Setelah menyelesaikan
urusan laundry dan sebuah rapat
penting--walaupun akhirnya masih
meninggalkan jemuran dan piring kotor—kami, aku dan tukang ojekku
(haha,.becanda Ning, my best friend
yang udah nganter ke stasiun) bergegas menuju stasiun besar Tugu Yogyakarta. Saat
itu masih berharap bisa mengejar kereta Prameks tujuan Solo. Tepatnya tujuan kita kali ini adalah Purwosari. Tapi
kejadian ketinggalan kereta yang bagiku sudah ketiga kalinya pun benar-benar
terjadi. Terjadi di depan mata kepalaku sendiri. Haha. Baiklah bagaimana kalau
naik bus saja. Oh, ternyata My Mom
yang mau kutemui di Solo masih mau mampir ke makam Pak Suharto (dimana ya??). Jadilah kami, aku dan Ning keluar stasiun
hendak menuju terminal bus. Tapi lalu perang terjadi antara kubu yang
mempertahankan kereta dan yang berinisiatif aktif menginginkan bus
antar-kota-antar-provinsi. Maka sidang memutuskan untuk kembali memasuki arena
stasiun dan mencari bukti-bukti serta keterangan otentik tentang jadwal kereta
selanjutnya. Benar saja, jaksa penuntut umum kalah. Dia tidak bisa
mempertahankan argumen bahwa naik bus merupakan solusi terbaik, sebab ternyata
di lapangan ditemukan bahwa ada kereta ke Solo pukul 12.00..hahaha…alhamdulillah.
Sidang pun ditutup.
Dibalik setiap
kejadian pasti ada hikmah. Benar. Hikmah
besar dari ketinggalan kereta jam 11 adalah satu; bisa tilawah beberapa halaman sambil nunggu kereta jam 12, dua; bisa minum sekaleng susu dulu, dan tiga; kalau sampai solo
masih jam 12 berarti saya harus menunggu jemputan selama 4 jam karena akhirnya
jemputan datang pukul empat sore. Lumayan,
berkurang satu jam nunggu kayak orang ilang.
Kereta tlah
tiba…kereta tlah tiba…hore hore hore. Awalnya saya pikir (kebanyakan mikir ya)

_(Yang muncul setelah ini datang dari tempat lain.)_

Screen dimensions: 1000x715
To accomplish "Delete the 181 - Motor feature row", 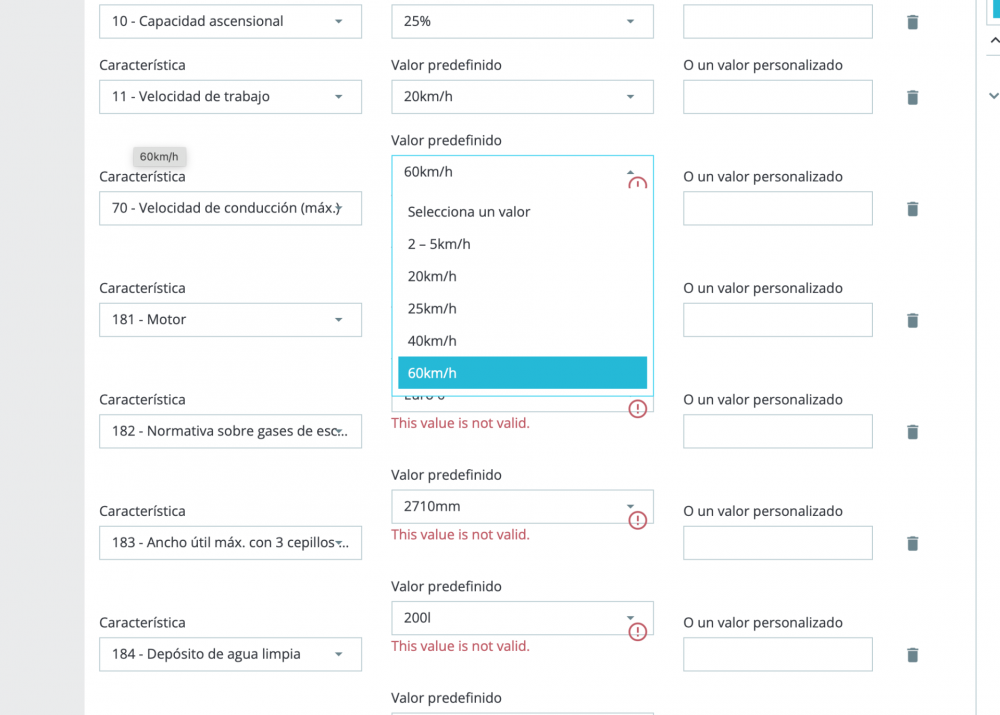I will 912,320.
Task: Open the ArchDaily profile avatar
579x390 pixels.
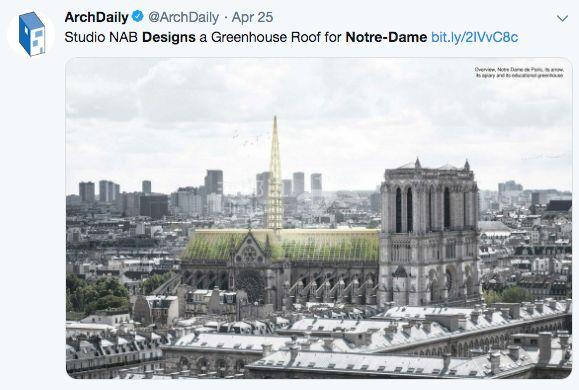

itu kereta salah jalur dan keretaku
belumlah datang. Salah. Itulah keretaku. Wah, keren. Bukanlah kereta
ekonomi biasa dengan corak abu-abu kuning, tetapi kereta ekonomi non AC yang
pintunya bisa buka nutup sendiri (berasa di luar negeri, berasa ndeso, haha) dengan corak abu-abu, kuning, dan ungu. Inilah
kereta Sri Wedari (yang mirip
Prameks) dengan rute Yogyakarta Tugu, Yogyakarta Lempuyangan, Maguwo, Klaten,
Solo Purwosari, dan Solo Balapan. Untuk non AC harga tiketnya 10.000 rupiah.
Mendengar
percakapan dua orang mahasiswi di kursi sebelah. Huruf-huruf diperbincangkan. A
C D E. Protes pada dosen yang memberi nilai. Sementara di sebelah kiri ada
penjual roti maryam khas stasiun yang tempo hari ingin dibeli teman
sekontrakanku. Terpampang tulisan “jual roti maryam Rp 4000”. Kubawakan fotonya saja ya. Foto
bapak-bapak yang tiba-tiba menghilang bersama dagangannya setelah kerumunan
calon penumpang kereta berubah sepi berganti dentang bel keberangkatan.
Sambil menunggu
jemputan, alangkah bijaknya untuk menikmati se-cup mie hangat. Tapi
sama mbak penjualnya nggak boleh makan di kursi depan warungnya. Wah..kenapa??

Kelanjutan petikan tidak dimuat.